Book Blogger Hop: Genres in the New Year

The Book Blogger Hop was originally created by Jennifer from Crazy-For-Books in March 2010 and ended on December 31, 2012. With Jennifer’s permission, Ramblings of a Coffee Addicted Writer relaunched the meme on February 15, 2013. Check out the hop here!

Each week the hop will start on a Friday and end on Thursday. There will be a weekly prompt featuring a book related question. The hop’s purpose is to give bloggers a chance to follow other blogs, learn about new books, befriend other bloggers, and receive new followers to your own blog.

The Question of the week is: Which genre are you eager to jump into more this year, and what draws you to it?

I want to read more horror and science fiction

As a teen and into my early adulthood, horror was everything to me. I grew up on Anne Rice and Stephen King — the lush, gothic obsession of Rice, the slow-creeping dread and very human horror of King

Sci‑fi has always pulled me in with scale.

I love big ideas and big worlds, but especially what it feels like to live inside them – the people, the found families, the hope that keeps flickering even when things are strange or frightening. I enjoy hard sci‑fi just as much as space opera, and I’ve always had a soft spot for stories that take the science seriously without losing their sense of wonder.

I’ve dipped a toe back in recently and really enjoyed Andy Weir, which reminded me how much I love this genre when it’s grounded and curious.

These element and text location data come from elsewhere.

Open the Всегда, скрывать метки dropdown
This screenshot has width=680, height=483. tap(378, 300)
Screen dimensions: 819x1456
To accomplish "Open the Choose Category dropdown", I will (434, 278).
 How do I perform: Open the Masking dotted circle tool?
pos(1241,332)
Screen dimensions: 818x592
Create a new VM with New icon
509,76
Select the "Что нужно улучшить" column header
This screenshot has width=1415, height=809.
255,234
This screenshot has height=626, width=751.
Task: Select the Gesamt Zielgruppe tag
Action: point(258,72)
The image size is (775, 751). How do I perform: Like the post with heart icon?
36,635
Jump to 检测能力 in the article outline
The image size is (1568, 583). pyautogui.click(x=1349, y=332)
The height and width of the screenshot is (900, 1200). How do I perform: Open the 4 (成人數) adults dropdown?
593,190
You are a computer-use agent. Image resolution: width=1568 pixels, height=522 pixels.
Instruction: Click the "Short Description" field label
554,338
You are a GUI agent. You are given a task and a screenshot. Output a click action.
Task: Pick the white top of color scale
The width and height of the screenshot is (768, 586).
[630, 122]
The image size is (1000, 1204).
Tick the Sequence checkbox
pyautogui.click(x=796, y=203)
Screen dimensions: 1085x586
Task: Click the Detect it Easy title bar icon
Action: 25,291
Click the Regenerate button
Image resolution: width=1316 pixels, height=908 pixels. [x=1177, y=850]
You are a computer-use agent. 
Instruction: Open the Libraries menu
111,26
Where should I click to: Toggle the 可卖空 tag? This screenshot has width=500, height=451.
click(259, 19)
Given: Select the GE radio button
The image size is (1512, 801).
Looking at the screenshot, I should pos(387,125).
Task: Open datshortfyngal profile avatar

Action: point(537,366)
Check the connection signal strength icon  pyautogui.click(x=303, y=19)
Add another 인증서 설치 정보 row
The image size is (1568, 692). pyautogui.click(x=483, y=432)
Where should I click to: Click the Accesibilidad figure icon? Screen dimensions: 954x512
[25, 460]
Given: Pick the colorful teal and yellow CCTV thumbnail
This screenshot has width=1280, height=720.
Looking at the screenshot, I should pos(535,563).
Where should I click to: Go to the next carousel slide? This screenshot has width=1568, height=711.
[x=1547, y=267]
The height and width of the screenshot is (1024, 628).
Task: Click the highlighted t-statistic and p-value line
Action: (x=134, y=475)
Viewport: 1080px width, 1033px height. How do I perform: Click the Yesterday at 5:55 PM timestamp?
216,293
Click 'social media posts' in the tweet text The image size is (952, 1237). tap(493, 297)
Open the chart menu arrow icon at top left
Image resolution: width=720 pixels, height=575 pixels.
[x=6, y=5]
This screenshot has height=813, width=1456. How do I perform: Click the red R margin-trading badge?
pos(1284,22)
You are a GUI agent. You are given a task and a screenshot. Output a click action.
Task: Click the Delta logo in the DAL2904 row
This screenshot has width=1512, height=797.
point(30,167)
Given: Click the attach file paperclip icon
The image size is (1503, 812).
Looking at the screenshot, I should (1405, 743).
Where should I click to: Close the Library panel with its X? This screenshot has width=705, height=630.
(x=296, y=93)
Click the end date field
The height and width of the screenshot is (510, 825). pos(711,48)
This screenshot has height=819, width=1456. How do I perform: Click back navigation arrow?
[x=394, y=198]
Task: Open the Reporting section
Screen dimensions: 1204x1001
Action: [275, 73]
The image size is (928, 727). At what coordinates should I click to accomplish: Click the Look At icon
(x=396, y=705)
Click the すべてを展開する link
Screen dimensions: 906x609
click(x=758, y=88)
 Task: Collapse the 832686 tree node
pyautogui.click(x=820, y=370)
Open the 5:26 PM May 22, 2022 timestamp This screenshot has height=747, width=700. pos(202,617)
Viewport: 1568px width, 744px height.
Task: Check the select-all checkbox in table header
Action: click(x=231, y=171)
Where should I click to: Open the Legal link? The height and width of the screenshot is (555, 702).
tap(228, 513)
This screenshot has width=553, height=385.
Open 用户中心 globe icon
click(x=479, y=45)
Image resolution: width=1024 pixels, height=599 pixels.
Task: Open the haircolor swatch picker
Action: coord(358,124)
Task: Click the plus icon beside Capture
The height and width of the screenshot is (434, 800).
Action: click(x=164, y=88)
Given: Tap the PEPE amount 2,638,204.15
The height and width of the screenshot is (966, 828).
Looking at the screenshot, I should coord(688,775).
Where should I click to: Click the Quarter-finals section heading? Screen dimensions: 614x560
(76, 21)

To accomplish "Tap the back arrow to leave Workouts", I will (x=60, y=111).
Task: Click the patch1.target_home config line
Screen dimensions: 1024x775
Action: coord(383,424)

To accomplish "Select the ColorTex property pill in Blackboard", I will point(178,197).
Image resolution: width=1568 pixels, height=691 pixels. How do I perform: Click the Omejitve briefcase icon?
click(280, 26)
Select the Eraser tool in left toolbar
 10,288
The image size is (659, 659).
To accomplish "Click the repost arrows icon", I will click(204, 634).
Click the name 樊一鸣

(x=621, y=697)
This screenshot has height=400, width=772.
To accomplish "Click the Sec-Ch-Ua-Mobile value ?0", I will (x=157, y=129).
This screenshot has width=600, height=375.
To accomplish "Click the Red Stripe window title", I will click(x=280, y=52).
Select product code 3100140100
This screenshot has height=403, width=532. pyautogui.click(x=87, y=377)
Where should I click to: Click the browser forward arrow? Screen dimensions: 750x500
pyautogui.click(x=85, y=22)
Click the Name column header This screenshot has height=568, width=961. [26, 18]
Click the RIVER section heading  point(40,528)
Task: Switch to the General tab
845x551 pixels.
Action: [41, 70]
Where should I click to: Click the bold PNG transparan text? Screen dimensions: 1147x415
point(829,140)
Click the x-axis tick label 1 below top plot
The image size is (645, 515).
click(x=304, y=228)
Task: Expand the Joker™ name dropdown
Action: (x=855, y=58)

And sitting patiently (or maybe not so patiently) on my TBR are Becky Chambers and Martha Wells, both of whom feel like exactly the kind of character‑driven sci‑fi I’m craving right now.

A lot of this love was shaped by what I watched as much as what I read. Stargate, Star Trek, and Doctor Who all taught me to associate science fiction with optimism, connection, and possibility.

Horror is a slightly different pull.

I grew up on Anne Rice and Stephen King, and I think that shaped my tastes more than I realised. What stayed with me wasn’t just fear, but atmosphere – stories that linger, that sit heavy in the chest, that care about obsession, grief, belief, and the slow creep of dread rather than constant shocks.

That’s probably still what I want now. Horror that unsettles instead of overwhelms, that lets emotion and character do as much work as the scares. I don’t yet know what that looks like in contemporary horror, and that uncertainty is part of the appeal. I’ve been really enjoying Mira Grant and T Kingfisher recently.

But I’m excited to start exploring both genres again and see what kind of stories are waiting for me!